Poirot hizo aún otra pregunta, muy atrevida por cierto:

—¿Qué le parecen las muchachas francesas, Davis?

—Las inglesas son suficientemente buenas para mí, señor.

Dirigió una abierta sonrisa a una rubia y rolliza muchacha apostada tras la barra.

Capítulo XVIII

En Queen Victoria Street

El señor James Ryder se mostró sorprendido cuando le entregaron la tarjeta en que se leía el nombre de monsieur Hércules Poirot.

Aquel nombre le era familiar, aunque en aquel instante no podía recordar por qué. Y enseguida se dijo:

—¡Oh, aquel tipo! —y mandó al empleado que lo dejase pasar.

Monsieur Hércules Poirot apareció muy alegre, con un bastón en la mano y una flor en la solapa.

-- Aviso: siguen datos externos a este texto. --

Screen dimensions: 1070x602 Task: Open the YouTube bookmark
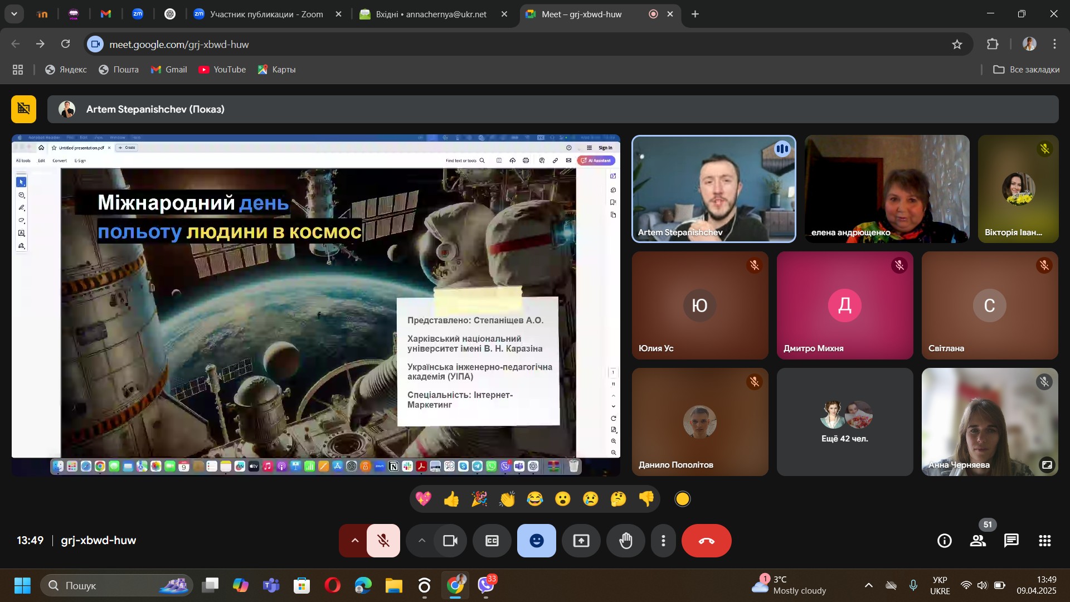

—Espero que me perdonará usted la molestia. Vengo por ese enojoso asunto del asesinato de madame Giselle.

—¿Sí? Bueno, ¿y qué pasa con eso? Siéntese, haga el favor. ¿Quiere un puro?

—No, gracias. No fumo más que mis cigarrillos. ¿Le apetece a usted uno?

Ryder miró los delgados cigarrillos de Poirot con aire de duda.

—Prefiero fumar de los míos, si no le importa. Temo que, a la menor distracción, me tragaría una cosa tan delgada —y rió de buena gana—. El inspector estuvo aquí hace unos días —prosiguió el señor Ryder cuando logró, por fin, encender su mechero—. ¡Qué gente tan molesta! ¡Valdría más que se ocuparan de sus asuntos!

—Es que necesitan informarse —puntualizó Poirot melosamente.

—Pero no veo por qué tienen que ofender a nadie para eso —replicó el señor Ryder con amargura—. Uno tiene sus sentimientos y ha de pensar en la reputación de su negocio.

—Quizá es usted algo quisquilloso.

—Me encuentro en una situación delicada —afirmó el señor Ryder—. Figúrese que yo estaba justo frente a ella. Esto es sospechoso, supongo, pero no tengo yo la culpa de que me dieran ese asiento. Si hubiera sabido que iban a matar a esa mujer, no hubiera hecho el viaje en ese avión. Aunque no sé, tal vez sí.

Se quedó un momento pensativo.

—¿Acaso puede usted decir que no hay mal que por bien no venga? —le preguntó Poirot.

—Es curioso que me haga usted esa pregunta. Sí o no, según como se mire. Quiero decirle que me han molestado mucho, que me han colgado el sambenito y que se han insinuado ciertas cosas. ¿Y por qué yo, digo? ¿Por qué no van a molestar a ese doctor Hubbard o Bryant? Los médicos son los que entienden de venenos virulentos que no dejan huellas. ¿De dónde iba a sacar yo ese veneno de serpiente? ¿Me lo quiere decir?